We’ve written extensively on the subject of search intent, so I’ll skip the preliminaries and get right to the heart of the matter. Behind every search phrase, there is an intent. The ability of content to satisfy that intent is a major factor in its placement in the search results. A well-written and topically-rich article will perform poorly in search if the intention is not adequately addressed.

It’s for this reason that we’re looking to classify user intent at scale.

The Benefits of User Intent Classification

Classifying user intent will significantly impact the MarketMuse platform. There are a number of ways in which those using MarketMuse can potentially benefit. 

For example, we maintain a historical SERP service where we store the features of 60 million topics. Adding user intent into the mix allows us to observe correlations between changes in features and intent. We can analyze top-performing pages in the SERP that have maintained their standing and see how they have adapted in response to changing intent.

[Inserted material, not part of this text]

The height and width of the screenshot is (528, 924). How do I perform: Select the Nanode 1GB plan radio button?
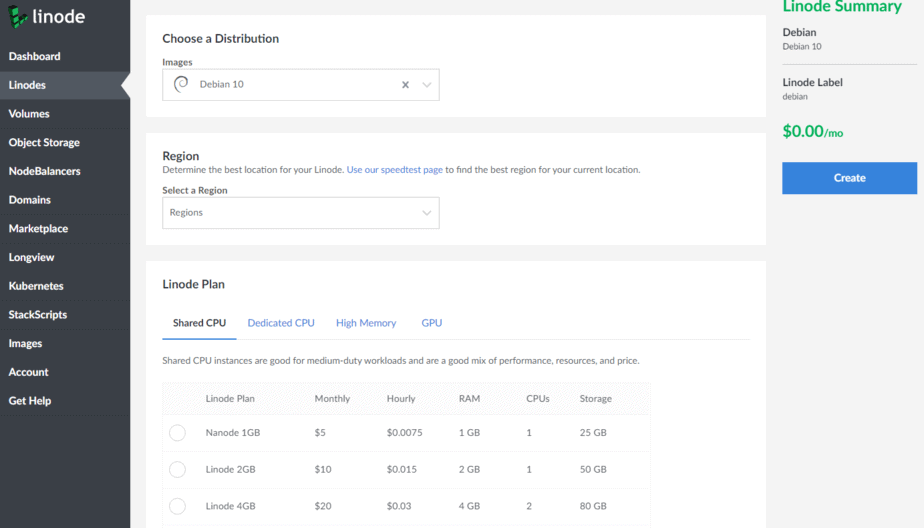177,433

We also maintain a knowledge graph service with over 50 million topics that powers our MarketMuse Content Briefs, providing topical recommendations. Intent classification will help refine those recommendations. The same principle applies to our questions engine.

These improvements have a trickle-down effect. Because our content briefs drive MarketMuse First Draft, our natural language generation (NLG) engine, any improvements to the briefs will be reflected in the NLG output.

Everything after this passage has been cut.